What to produce — Each of the entries should be output exactly, with nothing left out.

Records for this task —

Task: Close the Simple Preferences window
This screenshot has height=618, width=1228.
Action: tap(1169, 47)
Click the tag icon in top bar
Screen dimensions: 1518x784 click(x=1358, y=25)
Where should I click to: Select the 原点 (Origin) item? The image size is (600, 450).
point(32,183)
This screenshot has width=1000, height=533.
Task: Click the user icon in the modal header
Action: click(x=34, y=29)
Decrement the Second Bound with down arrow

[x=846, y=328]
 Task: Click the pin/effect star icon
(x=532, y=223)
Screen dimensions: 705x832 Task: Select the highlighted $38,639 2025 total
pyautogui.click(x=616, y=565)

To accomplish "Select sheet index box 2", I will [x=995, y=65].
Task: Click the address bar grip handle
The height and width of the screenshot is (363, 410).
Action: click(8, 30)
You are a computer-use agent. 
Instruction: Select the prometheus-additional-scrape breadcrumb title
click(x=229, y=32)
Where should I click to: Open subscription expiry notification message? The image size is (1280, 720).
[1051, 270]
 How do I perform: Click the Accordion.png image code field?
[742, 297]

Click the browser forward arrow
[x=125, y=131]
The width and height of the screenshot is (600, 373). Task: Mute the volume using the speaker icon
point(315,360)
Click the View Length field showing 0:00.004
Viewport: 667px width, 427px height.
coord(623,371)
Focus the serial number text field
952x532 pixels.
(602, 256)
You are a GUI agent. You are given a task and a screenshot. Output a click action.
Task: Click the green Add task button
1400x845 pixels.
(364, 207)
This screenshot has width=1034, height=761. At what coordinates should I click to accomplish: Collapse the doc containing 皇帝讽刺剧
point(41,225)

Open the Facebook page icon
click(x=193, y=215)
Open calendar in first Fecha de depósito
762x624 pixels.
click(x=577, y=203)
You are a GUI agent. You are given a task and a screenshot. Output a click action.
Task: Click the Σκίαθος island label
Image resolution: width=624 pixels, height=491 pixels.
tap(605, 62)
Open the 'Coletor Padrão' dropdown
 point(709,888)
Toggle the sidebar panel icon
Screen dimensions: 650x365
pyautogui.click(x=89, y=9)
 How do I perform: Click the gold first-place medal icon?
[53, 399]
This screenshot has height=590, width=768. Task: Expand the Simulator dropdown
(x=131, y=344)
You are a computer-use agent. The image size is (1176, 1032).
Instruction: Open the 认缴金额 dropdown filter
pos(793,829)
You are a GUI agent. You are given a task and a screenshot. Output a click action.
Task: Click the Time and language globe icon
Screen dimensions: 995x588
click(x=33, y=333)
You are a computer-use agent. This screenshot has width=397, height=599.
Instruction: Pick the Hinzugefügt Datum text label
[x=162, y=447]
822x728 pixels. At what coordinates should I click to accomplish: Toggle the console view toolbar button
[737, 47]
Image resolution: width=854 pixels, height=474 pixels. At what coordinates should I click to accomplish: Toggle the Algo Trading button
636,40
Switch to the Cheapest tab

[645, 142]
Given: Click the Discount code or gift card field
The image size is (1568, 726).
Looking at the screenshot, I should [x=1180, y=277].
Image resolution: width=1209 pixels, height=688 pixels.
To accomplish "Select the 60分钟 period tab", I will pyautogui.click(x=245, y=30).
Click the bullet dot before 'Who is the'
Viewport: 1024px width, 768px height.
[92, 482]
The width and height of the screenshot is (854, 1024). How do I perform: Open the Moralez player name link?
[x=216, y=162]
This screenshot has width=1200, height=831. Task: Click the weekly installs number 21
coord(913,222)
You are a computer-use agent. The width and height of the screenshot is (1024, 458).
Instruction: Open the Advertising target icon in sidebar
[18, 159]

The completed task —
Task: Close the Simple Preferences window
This screenshot has height=618, width=1228.
Action: tap(1169, 47)
Click the tag icon in top bar
Screen dimensions: 1518x784 click(x=1358, y=25)
Where should I click to: Select the 原点 (Origin) item? The image size is (600, 450).
point(32,183)
This screenshot has width=1000, height=533.
Task: Click the user icon in the modal header
Action: click(x=34, y=29)
Decrement the Second Bound with down arrow

[x=846, y=328]
 Task: Click the pin/effect star icon
(x=532, y=223)
Screen dimensions: 705x832 Task: Select the highlighted $38,639 2025 total
pyautogui.click(x=616, y=565)

To accomplish "Select sheet index box 2", I will [x=995, y=65].
Task: Click the address bar grip handle
The height and width of the screenshot is (363, 410).
Action: click(8, 30)
You are a computer-use agent. 
Instruction: Select the prometheus-additional-scrape breadcrumb title
click(x=229, y=32)
Where should I click to: Open subscription expiry notification message? The image size is (1280, 720).
[1051, 270]
 How do I perform: Click the Accordion.png image code field?
[742, 297]

Click the browser forward arrow
[x=125, y=131]
The width and height of the screenshot is (600, 373). Task: Mute the volume using the speaker icon
point(315,360)
Click the View Length field showing 0:00.004
Viewport: 667px width, 427px height.
coord(623,371)
Focus the serial number text field
952x532 pixels.
(602, 256)
You are a GUI agent. You are given a task and a screenshot. Output a click action.
Task: Click the green Add task button
1400x845 pixels.
(364, 207)
This screenshot has width=1034, height=761. At what coordinates should I click to accomplish: Collapse the doc containing 皇帝讽刺剧
point(41,225)

Open the Facebook page icon
click(x=193, y=215)
Open calendar in first Fecha de depósito
762x624 pixels.
click(x=577, y=203)
You are a GUI agent. You are given a task and a screenshot. Output a click action.
Task: Click the Σκίαθος island label
Image resolution: width=624 pixels, height=491 pixels.
tap(605, 62)
Open the 'Coletor Padrão' dropdown
 point(709,888)
Toggle the sidebar panel icon
Screen dimensions: 650x365
pyautogui.click(x=89, y=9)
 How do I perform: Click the gold first-place medal icon?
[53, 399]
This screenshot has height=590, width=768. Task: Expand the Simulator dropdown
(x=131, y=344)
You are a computer-use agent. The image size is (1176, 1032).
Instruction: Open the 认缴金额 dropdown filter
pos(793,829)
You are a GUI agent. You are given a task and a screenshot. Output a click action.
Task: Click the Time and language globe icon
Screen dimensions: 995x588
click(x=33, y=333)
You are a computer-use agent. This screenshot has width=397, height=599.
Instruction: Pick the Hinzugefügt Datum text label
[x=162, y=447]
822x728 pixels. At what coordinates should I click to accomplish: Toggle the console view toolbar button
[737, 47]
Image resolution: width=854 pixels, height=474 pixels. At what coordinates should I click to accomplish: Toggle the Algo Trading button
636,40
Switch to the Cheapest tab

[645, 142]
Given: Click the Discount code or gift card field
The image size is (1568, 726).
Looking at the screenshot, I should [x=1180, y=277].
Image resolution: width=1209 pixels, height=688 pixels.
To accomplish "Select the 60分钟 period tab", I will pyautogui.click(x=245, y=30).
Click the bullet dot before 'Who is the'
Viewport: 1024px width, 768px height.
[92, 482]
The width and height of the screenshot is (854, 1024). How do I perform: Open the Moralez player name link?
[x=216, y=162]
This screenshot has width=1200, height=831. Task: Click the weekly installs number 21
coord(913,222)
You are a computer-use agent. The width and height of the screenshot is (1024, 458).
Instruction: Open the Advertising target icon in sidebar
[18, 159]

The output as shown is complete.